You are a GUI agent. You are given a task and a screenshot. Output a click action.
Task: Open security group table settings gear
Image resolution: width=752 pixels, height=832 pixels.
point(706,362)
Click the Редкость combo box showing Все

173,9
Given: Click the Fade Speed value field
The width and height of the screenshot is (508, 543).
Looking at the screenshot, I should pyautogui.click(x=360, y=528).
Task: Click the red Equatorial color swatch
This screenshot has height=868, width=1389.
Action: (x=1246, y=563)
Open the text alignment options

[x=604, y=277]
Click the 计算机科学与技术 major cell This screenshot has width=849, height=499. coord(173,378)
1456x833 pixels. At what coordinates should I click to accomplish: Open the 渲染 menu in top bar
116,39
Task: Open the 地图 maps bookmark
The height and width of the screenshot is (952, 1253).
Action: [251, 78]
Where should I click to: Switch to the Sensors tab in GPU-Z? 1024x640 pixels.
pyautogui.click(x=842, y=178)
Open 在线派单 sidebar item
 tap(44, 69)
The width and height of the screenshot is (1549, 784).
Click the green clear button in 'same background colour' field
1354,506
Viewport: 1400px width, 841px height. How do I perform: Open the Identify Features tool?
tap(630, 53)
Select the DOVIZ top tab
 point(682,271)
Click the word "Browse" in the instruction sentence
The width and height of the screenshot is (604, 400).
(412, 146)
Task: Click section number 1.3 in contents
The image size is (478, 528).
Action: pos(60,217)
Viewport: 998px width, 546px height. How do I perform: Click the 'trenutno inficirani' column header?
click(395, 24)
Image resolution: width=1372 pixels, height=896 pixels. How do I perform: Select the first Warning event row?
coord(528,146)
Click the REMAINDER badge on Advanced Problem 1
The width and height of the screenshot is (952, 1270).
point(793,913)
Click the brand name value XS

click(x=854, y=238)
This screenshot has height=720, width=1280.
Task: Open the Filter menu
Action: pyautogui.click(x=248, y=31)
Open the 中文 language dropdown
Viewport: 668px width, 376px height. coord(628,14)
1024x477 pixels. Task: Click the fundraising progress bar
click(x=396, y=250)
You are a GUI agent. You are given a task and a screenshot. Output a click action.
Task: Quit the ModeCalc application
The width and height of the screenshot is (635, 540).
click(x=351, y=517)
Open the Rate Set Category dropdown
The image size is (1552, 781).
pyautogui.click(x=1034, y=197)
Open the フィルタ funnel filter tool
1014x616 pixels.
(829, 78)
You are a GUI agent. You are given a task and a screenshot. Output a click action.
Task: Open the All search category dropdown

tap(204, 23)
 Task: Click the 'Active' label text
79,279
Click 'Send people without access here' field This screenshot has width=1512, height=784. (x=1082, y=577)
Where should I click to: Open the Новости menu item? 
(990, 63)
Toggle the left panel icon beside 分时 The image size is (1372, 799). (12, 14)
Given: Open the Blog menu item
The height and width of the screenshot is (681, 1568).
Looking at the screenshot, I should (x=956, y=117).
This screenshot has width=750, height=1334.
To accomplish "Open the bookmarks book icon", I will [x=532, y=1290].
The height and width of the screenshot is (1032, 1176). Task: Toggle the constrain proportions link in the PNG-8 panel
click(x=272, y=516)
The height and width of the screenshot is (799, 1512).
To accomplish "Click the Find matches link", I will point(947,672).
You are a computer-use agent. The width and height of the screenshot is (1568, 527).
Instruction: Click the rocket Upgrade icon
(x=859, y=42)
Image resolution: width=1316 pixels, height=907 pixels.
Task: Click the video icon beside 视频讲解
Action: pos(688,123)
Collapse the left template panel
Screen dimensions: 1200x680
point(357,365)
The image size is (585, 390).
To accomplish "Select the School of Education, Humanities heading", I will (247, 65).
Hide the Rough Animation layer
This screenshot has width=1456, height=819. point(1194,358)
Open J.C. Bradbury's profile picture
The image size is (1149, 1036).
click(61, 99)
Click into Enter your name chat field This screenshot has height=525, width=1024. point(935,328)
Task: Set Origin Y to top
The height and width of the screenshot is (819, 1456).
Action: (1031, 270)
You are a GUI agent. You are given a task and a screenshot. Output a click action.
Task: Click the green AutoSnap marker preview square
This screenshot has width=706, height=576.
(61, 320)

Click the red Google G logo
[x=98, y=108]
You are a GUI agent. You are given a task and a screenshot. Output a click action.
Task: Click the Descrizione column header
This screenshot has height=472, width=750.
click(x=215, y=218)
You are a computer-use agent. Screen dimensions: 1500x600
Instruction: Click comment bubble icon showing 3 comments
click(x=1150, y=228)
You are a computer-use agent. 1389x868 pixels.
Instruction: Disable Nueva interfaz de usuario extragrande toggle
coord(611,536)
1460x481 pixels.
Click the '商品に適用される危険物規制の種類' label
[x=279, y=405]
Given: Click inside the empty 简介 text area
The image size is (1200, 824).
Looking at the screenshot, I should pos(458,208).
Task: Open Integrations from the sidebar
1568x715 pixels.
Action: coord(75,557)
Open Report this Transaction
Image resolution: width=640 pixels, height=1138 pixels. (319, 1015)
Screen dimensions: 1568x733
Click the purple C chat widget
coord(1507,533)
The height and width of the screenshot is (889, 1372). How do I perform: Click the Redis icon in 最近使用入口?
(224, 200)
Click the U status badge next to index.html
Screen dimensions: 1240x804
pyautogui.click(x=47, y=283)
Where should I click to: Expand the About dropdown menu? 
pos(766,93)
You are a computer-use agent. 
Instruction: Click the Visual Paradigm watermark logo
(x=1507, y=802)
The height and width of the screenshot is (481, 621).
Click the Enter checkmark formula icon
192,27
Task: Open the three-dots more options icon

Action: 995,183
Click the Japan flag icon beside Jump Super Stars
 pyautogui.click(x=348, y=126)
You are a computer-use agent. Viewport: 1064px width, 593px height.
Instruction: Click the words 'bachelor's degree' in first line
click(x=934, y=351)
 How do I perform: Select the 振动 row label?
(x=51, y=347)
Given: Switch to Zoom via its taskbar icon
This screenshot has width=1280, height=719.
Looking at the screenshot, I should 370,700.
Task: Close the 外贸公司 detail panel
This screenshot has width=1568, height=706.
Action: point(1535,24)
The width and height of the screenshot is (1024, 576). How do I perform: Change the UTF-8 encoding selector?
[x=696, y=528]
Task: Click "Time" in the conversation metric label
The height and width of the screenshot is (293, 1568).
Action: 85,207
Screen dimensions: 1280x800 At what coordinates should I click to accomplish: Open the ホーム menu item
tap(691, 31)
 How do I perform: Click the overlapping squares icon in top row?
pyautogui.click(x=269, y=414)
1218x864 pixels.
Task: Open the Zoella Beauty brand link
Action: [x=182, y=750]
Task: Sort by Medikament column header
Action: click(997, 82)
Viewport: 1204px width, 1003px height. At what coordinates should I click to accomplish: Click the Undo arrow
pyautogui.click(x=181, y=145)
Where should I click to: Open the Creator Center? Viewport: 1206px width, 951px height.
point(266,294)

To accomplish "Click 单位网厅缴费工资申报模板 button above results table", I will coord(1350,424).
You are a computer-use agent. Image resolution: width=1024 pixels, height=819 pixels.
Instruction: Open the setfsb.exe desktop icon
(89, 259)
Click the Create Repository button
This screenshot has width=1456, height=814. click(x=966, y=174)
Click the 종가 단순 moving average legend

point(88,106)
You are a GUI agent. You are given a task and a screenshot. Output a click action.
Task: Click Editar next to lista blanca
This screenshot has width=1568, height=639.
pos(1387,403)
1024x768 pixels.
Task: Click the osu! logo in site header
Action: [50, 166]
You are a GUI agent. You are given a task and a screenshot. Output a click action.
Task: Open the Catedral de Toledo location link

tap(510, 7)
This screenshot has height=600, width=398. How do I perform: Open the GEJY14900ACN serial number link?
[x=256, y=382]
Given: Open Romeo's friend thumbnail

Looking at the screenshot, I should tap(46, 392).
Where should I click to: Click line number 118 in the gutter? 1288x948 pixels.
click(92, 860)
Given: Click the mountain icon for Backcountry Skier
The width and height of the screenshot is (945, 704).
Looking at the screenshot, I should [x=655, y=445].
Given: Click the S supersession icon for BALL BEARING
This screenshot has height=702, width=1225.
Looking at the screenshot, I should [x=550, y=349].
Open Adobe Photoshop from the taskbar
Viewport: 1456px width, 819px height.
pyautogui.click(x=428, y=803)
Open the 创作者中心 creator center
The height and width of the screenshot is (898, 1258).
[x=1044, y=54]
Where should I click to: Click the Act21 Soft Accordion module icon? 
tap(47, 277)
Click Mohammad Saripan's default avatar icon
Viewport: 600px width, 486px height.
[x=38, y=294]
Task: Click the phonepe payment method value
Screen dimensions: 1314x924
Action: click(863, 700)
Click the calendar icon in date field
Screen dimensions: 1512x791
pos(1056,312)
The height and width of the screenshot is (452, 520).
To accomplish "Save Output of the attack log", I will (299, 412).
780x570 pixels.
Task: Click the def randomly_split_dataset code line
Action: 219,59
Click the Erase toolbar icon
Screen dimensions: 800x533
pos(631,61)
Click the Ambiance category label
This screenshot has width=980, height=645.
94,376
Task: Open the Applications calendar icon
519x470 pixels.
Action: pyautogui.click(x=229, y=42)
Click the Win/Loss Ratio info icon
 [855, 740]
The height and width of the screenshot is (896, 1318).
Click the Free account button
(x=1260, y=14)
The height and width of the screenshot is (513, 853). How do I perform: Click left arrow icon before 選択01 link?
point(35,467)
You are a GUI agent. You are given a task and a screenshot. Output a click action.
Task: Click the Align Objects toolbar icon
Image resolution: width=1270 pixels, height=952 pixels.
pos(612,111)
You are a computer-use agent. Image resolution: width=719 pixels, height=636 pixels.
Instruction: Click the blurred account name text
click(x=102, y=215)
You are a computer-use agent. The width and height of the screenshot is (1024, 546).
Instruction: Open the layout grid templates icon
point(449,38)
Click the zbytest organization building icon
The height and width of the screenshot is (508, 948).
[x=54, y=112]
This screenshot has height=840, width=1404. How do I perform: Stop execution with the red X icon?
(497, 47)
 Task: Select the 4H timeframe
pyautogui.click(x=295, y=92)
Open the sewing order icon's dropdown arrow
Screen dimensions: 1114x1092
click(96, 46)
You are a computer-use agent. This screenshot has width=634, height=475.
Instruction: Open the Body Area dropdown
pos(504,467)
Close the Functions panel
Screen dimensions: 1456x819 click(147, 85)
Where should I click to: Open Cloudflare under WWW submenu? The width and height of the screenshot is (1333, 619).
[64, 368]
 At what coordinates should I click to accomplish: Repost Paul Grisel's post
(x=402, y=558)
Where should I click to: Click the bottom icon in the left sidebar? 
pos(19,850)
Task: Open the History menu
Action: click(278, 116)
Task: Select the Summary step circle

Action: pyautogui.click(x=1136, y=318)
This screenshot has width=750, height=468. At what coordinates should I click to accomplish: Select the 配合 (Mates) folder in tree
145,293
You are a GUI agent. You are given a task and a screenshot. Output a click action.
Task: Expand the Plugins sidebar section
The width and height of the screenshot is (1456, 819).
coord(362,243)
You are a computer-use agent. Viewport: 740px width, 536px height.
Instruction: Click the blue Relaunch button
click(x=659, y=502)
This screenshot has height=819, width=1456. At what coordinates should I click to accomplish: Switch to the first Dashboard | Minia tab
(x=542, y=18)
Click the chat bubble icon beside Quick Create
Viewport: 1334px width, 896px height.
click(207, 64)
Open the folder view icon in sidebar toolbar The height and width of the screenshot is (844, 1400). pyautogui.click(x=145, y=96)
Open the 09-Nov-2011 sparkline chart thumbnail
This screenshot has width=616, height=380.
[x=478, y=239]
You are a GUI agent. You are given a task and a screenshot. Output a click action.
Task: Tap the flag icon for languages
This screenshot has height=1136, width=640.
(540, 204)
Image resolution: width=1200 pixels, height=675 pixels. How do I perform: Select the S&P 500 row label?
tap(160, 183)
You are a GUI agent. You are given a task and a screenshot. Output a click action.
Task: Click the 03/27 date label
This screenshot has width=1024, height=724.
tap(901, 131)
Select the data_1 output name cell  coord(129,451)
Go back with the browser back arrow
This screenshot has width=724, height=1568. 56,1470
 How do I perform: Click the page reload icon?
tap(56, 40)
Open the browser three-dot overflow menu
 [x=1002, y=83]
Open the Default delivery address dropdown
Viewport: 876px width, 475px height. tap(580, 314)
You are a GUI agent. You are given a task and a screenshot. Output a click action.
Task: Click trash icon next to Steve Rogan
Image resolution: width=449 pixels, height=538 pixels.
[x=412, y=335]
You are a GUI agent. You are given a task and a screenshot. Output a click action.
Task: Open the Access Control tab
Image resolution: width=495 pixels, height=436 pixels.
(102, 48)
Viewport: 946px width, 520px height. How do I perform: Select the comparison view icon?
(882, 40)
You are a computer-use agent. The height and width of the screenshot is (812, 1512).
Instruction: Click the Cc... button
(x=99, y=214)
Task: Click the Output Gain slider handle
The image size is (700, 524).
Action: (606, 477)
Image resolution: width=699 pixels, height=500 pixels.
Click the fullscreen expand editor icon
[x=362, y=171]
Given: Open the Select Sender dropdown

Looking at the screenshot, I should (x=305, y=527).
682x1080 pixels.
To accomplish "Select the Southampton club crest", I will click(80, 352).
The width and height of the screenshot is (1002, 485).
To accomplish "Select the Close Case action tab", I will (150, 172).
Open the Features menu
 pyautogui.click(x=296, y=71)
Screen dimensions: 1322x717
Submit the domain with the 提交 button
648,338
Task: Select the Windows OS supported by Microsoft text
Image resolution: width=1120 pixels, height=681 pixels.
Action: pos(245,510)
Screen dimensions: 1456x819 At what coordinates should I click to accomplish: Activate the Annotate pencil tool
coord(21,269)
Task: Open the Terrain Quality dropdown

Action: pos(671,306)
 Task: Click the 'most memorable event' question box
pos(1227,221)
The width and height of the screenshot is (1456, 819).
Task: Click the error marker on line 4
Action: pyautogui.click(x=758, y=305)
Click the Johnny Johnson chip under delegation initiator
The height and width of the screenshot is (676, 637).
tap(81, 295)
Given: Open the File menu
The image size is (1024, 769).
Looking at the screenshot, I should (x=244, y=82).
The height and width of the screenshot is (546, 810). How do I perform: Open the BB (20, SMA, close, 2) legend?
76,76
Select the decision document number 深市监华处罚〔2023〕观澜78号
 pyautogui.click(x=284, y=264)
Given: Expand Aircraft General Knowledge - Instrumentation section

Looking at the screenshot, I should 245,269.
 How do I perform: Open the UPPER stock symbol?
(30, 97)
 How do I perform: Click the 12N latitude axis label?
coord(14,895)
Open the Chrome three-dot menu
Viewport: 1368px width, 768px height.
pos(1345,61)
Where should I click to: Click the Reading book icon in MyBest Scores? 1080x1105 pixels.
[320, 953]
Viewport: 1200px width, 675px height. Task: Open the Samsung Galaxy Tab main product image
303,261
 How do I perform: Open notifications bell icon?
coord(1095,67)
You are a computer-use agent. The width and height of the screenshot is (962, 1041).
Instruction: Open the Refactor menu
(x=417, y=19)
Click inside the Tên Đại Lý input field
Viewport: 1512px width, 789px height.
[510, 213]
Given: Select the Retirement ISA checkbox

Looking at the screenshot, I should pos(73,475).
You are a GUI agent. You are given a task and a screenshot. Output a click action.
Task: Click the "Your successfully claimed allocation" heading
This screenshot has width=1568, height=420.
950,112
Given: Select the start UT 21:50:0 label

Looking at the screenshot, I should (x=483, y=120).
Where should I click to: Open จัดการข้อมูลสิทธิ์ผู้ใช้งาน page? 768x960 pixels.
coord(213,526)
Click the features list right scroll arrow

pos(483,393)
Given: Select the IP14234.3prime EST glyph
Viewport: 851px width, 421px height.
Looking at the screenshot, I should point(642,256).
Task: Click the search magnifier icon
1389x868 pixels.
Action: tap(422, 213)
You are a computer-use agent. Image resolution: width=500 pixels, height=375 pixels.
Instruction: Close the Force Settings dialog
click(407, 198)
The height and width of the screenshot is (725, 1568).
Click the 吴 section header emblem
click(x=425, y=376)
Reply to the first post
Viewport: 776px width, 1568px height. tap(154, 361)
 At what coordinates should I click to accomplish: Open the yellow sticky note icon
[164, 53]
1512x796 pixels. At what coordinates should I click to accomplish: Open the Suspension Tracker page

━━━━━━━━━━━━━━━━━━━━━━━━━━━━━━

> **To be done**
Report every line of the material that contains the word "showing".

> **Task result**
Click the Редкость combo box showing Все
Instruction: Click comment bubble icon showing 3 comments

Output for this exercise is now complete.